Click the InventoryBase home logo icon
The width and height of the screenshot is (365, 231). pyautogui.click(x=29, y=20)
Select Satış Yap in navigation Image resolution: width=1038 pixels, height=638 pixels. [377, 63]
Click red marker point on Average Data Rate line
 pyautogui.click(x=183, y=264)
---
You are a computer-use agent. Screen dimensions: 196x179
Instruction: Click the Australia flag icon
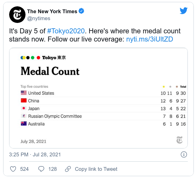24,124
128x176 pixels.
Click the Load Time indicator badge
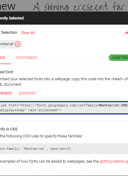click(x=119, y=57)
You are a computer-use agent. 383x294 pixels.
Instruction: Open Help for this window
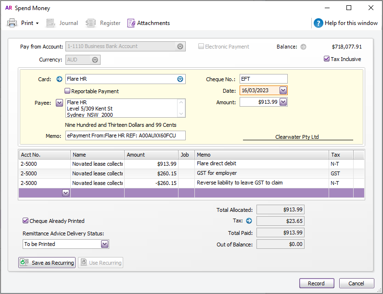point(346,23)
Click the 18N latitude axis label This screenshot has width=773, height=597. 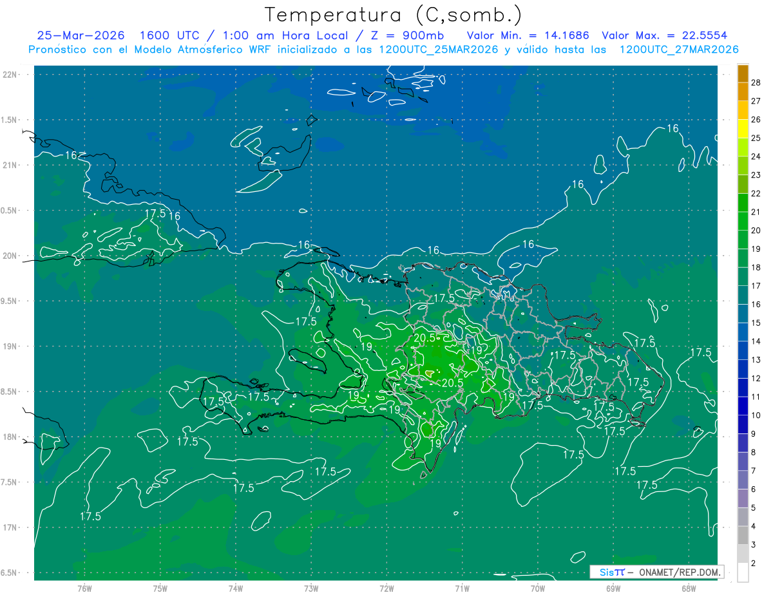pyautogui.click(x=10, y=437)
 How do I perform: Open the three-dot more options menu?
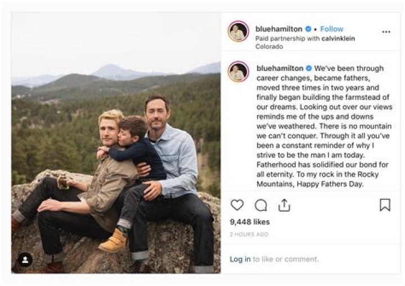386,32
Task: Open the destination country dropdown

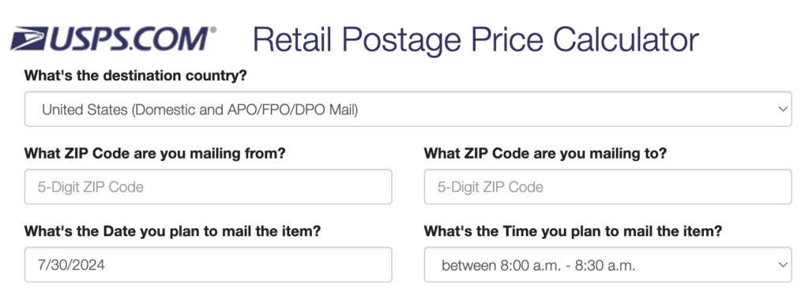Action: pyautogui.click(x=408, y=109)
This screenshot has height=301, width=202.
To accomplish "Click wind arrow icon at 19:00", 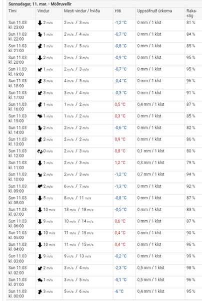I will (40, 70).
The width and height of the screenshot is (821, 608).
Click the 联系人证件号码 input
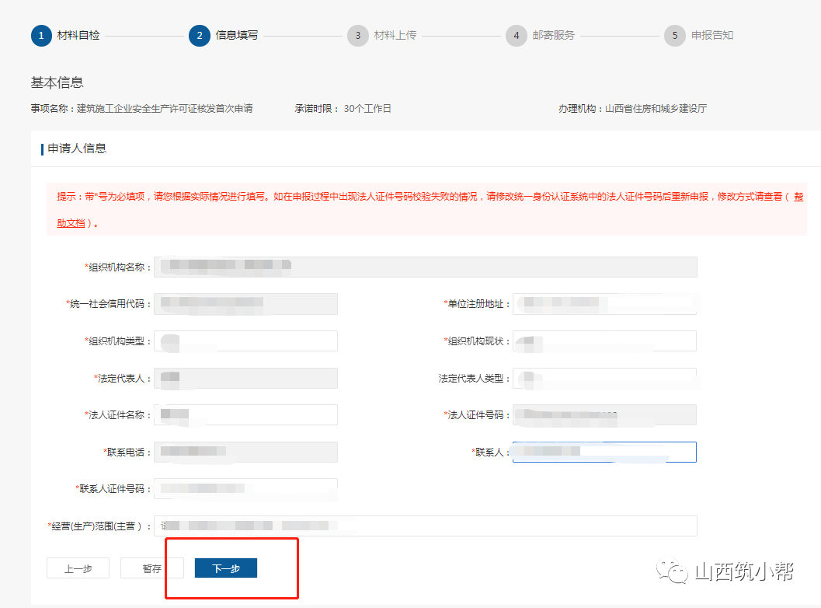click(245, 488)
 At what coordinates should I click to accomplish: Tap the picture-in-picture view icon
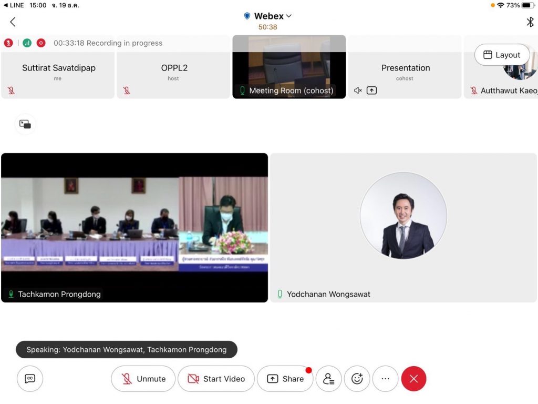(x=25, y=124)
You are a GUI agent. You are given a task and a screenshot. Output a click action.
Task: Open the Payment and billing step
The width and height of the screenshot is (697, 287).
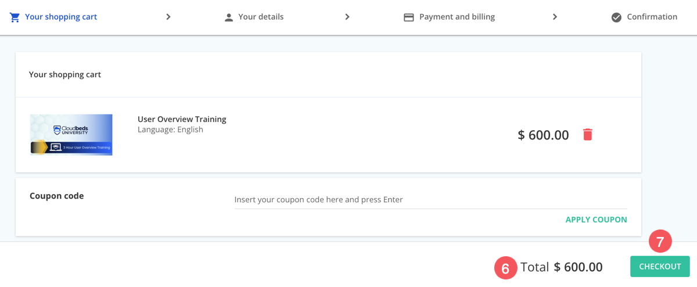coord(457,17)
...
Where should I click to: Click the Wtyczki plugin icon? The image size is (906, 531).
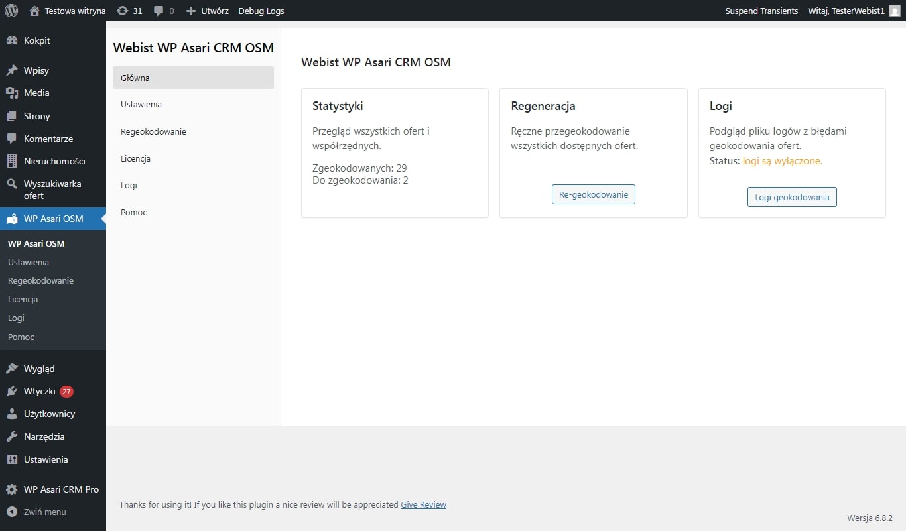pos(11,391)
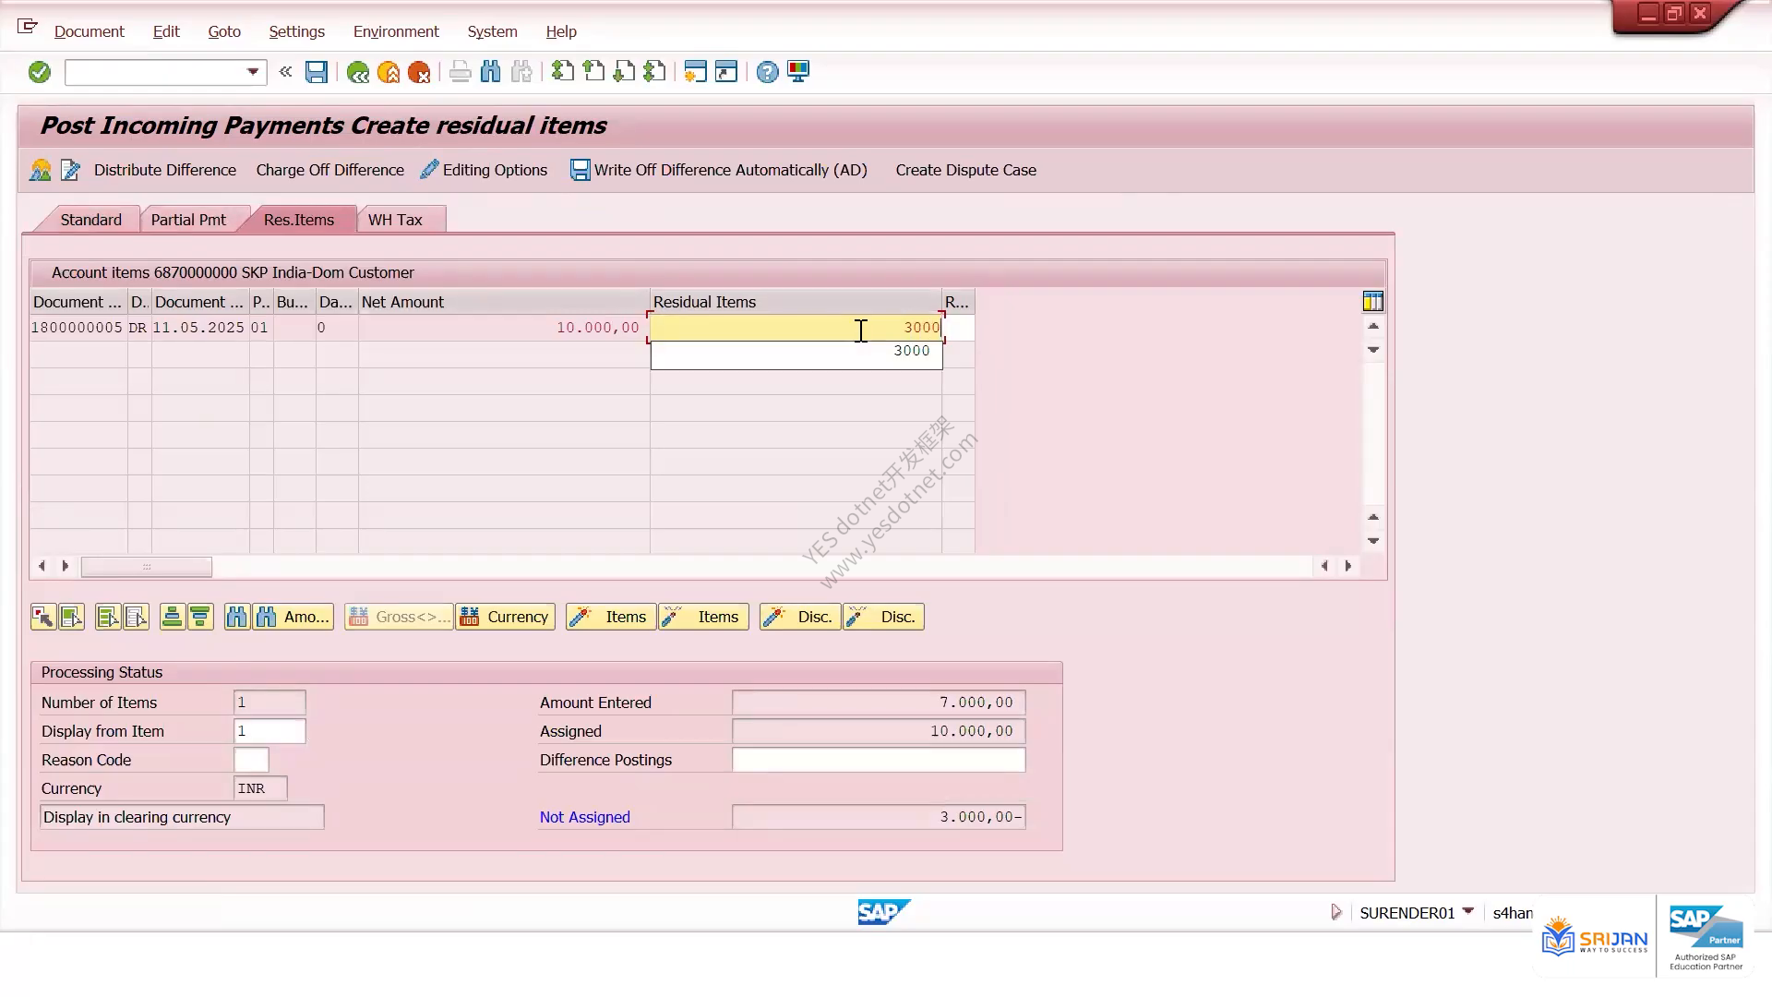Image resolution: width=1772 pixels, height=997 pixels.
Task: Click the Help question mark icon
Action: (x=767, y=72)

## Required work:
Every line where "computer" appears must be returned from the listing above.

## Result for this task:
You are a computer-use agent. Screen dimensions: 196x179
You are a computer-use agent. 383x294 pixels.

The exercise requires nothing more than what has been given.